1,3,5-Hexatriene

Identifiers
- CAS Number: 2235-12-3 mixture of cis and trans isomers; 821-07-8 E isomer; 2612-46-6 Z isomer;
- 3D model (JSmol): Interactive image;
- ECHA InfoCard: 100.017.082
- EC Number: 218-789-7;
- PubChem CID: 145521;
- UNII: 6WCH7CH656;
- CompTox Dashboard (EPA): DTXSID3062283 ;

Properties
- Chemical formula: C_{6}H_{8}
- Molar mass: 80.130 g·mol^{−1}
- Appearance: yellow liquid
- Boiling point: 80–80.5 °C (176.0–176.9 °F; 353.1–353.6 K)
- Refractive index (n_{D}): 1.5103–1.5119

= 1,3,5-Hexatriene =

1,3,5-Hexatriene refers to a pair of organic compounds with the formula CH2=CHCH=CHCH=CH2. The compound is normally obtained as a mixture of cis- and trans-isomers.

==Preparation==
It can be prepared by several methods, an optimized procedure involves dehydration of 1,5-hexadiene-3-ol, which is obtained from allyl Grignard reagent and acrolein.

The compound has been off interest theoretically, e.g. the Woodward-Hoffmann Rules. 1,3-cyclohexadiene undergoes photoinduced conrotatory ring-opening to give 1,3,5-hexatriene.

==Reactions==
Protonation of 1,3,5-hexatriene gives the transient methylpentadienyl cation.
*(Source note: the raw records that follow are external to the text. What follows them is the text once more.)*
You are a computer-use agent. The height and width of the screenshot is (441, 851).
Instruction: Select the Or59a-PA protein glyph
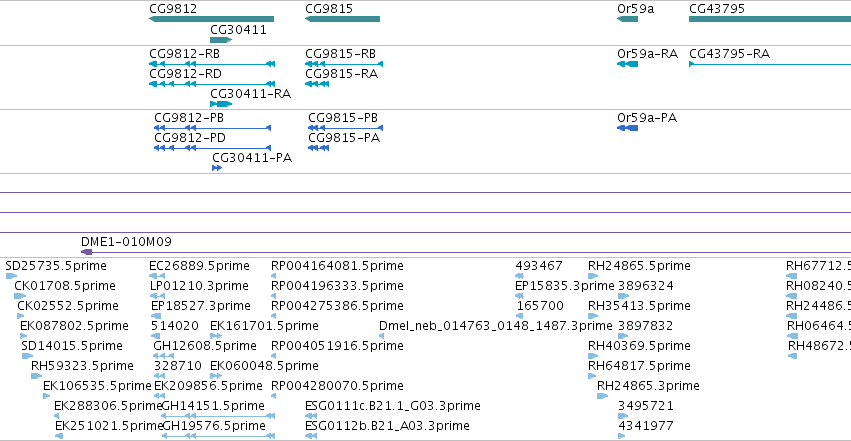627,128
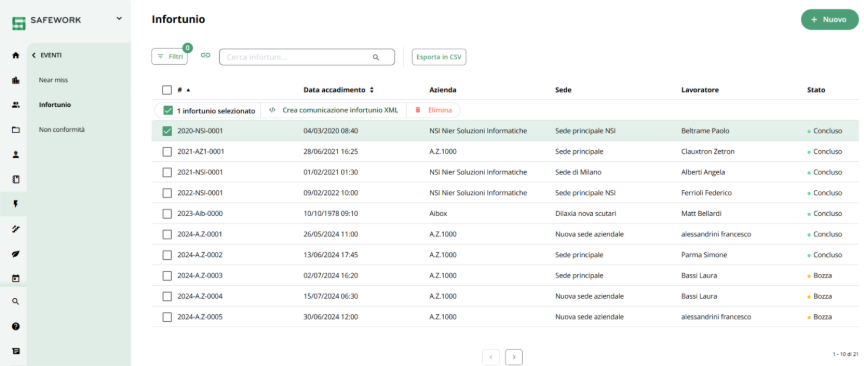Open the Near miss menu item
The height and width of the screenshot is (366, 864).
[x=53, y=80]
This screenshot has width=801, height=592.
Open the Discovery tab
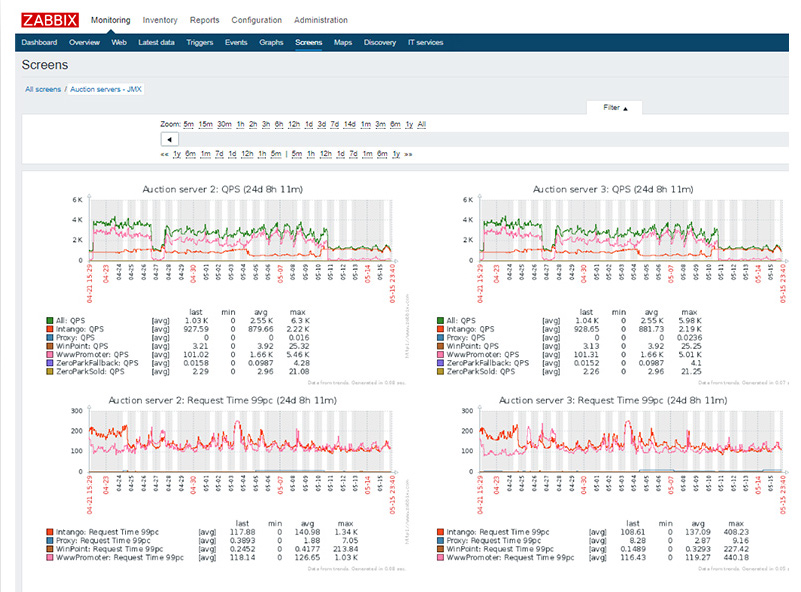[x=380, y=43]
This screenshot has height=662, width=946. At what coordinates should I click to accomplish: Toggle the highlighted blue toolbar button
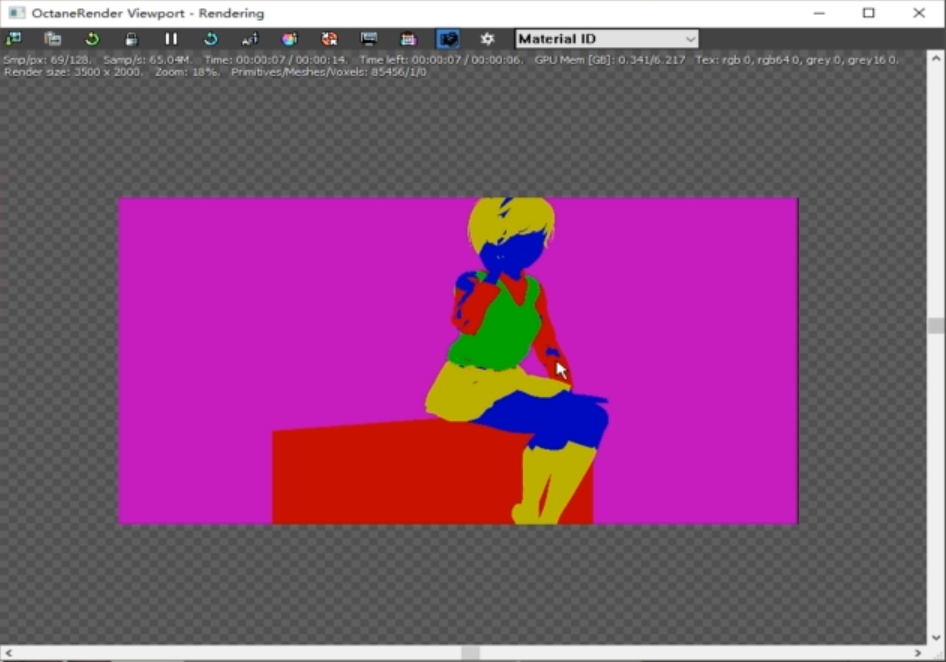pos(448,39)

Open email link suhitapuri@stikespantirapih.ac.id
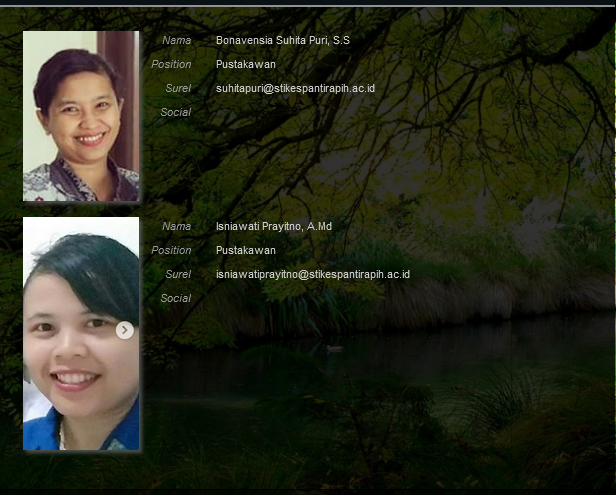coord(295,89)
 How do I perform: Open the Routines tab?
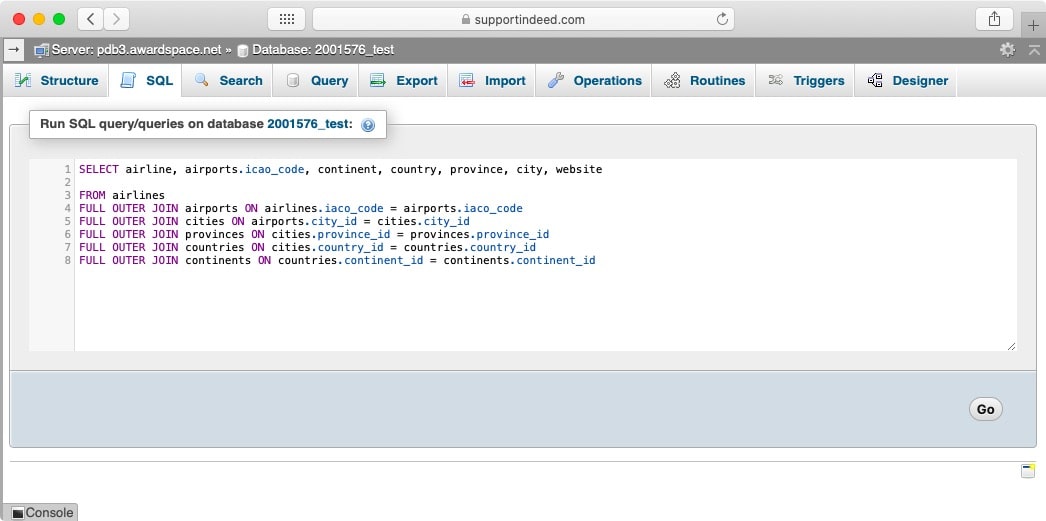705,81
It undergoes nitration, reminiscent of the behavior of benzene. With maleic anhydride, it undergoes Diels-Alder reaction.

==Related compounds==
- Diphenylhexatriene
- 1,3,5,7-Octatetraene, a colorless solid, can be prepared by a related procedure involving pentadienal in place of acrolein.